Theorem: T is closed iff R\T is open.

3. The attempt at a solution

There are three possibilities for the set T = {x:f(x)=g(x)}.

1) If f and g are equal then f(x) = g(x) for all x in [a,b], so T = [a,b]. In this case, R/T = (-infinity, a) U (b, infinity).

For any x in (-infinity, a), take E such that 0 < E < (a-x). Then x+E < a, and clearly -infinity< x-E; so (x-E,x+E) is a subset of (-infinity,a). So for every x in (-infinity,a) there is a neighborhood Q of x such that Q is a subset of (-infinity,a); so (-infinity,a) is open.

For any x in (b, infinity) take E such that 0 < E < (x-b). Then E-x < -b and dividing through by -1 gives b < x-E, and clearly x+E < infinity; so (x-E,x+E) is a subset of (b, infinity). So (b, infinity) is open. The union of open sets is open, so (-infinity,a) U (b,infinity) is open; so R\T is open which means that T is closed.

2) If f and g never intersect then T = null set. In this case T has no accumulation points and therefore contains all of its accumulation points; so T is closed.

3) If T is nonempty but not equal to [a,b], then T = {x1,x2,...,xn} (arranged from smallest to biggest element). If T has one element then T has no accumulation points and thus is closed. So assume T has two or more elements. Then R\T = (-infinity, x1) U (x1,x2) U ... U (xn, infinity).

For any x in (-infinity, x1), take E such that 0 < E < (x1-x). Then x+E < x1, and clearly -infinity< x-E; so (x-E,x+E) is a subset of (-infinity,x1). So for every x in (-infinity, x1) there is a neighborhood Q of x such that Q is a subset of (-infinity, x1); so (-infinity, x1) is open.

For any x in (x1, x2), take E such that 0 < E < min{(x-x1, x2-x)}; then E < x-x1 and E < x2-x . Then x1 < x-E and x+E < x2, so (x-E,x+E) is a subset of (x1, x2) and thus (x1, x2) is open.

Use the same method that was used to show that (x1, x2) is open for each following interval up to (xn, infinity).

For any x in (xn, infinity), take E such that 0 < E < (x-xn). Then xn < x-E and clearly x+E < infinity, so (x-E,x+E) is a subset of (xn, infinity), so (xn, infinity) is open. So R\T is equal to a union of open sets, which is open; so R\T is open, and therefore T is closed.
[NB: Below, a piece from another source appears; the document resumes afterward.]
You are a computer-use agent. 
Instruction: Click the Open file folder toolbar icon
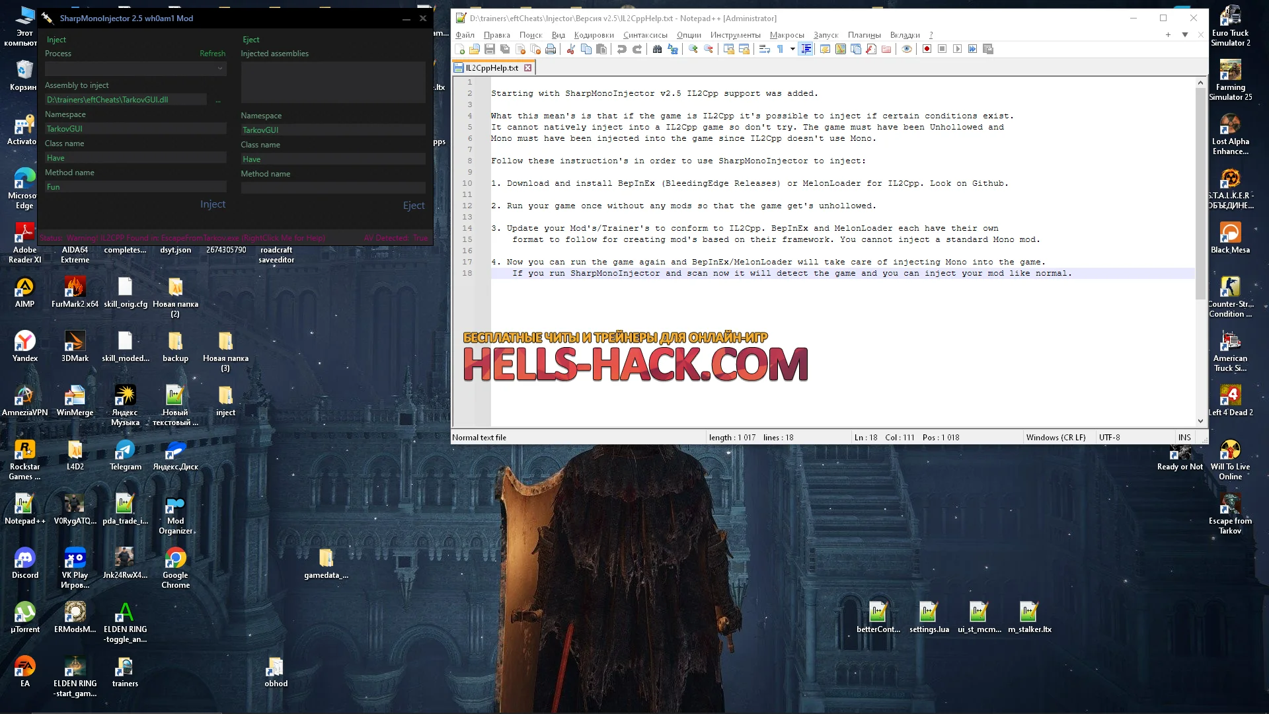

**I was just wondering if this was the way I was supposed to do the proof, because I was given the fact that f and g are continuous functions and I don't use that fact in my proof. Also, are the three possibilities I have for T correct, and do the other parts of my proof seem valid?

Thank you!

2. Oct 15, 2008

### Dick

Show that the set where f(x) is NOT equal to g(x) is open, because f and g are continuous. The inverse image of that open set is open. The complement of that open set is where f(x)=g(x). The complement of an open set is closed. So the set of x where f(x)=g(x) is closed. Case closed.

3. Oct 16, 2008

### ekko

That makes sense, but how do I show that the set where f(x) is not equal to g(x) is open?

4. Oct 16, 2008

### Dick

epsilon-delta sort of arguments? Pick epsilon=|f(x)-g(x)|/2.

5. Oct 16, 2008

### ekko

If I pick epsilon = |f(x)-g(x)|/2 then that would help me show that the set |f(x):f(x) is not equal to g(x)| is open; and then can I just say that because f and g are continuous the inverse image set |x:f(x) is not equal to g(x)| is open? Which theorem says that the inverse of an open set is open?

6. Oct 16, 2008

### Dick

If you don't have that theorem you can prove is easily (use epsilons and deltas again). It's so basic it's sometimes used as the definition of continuity.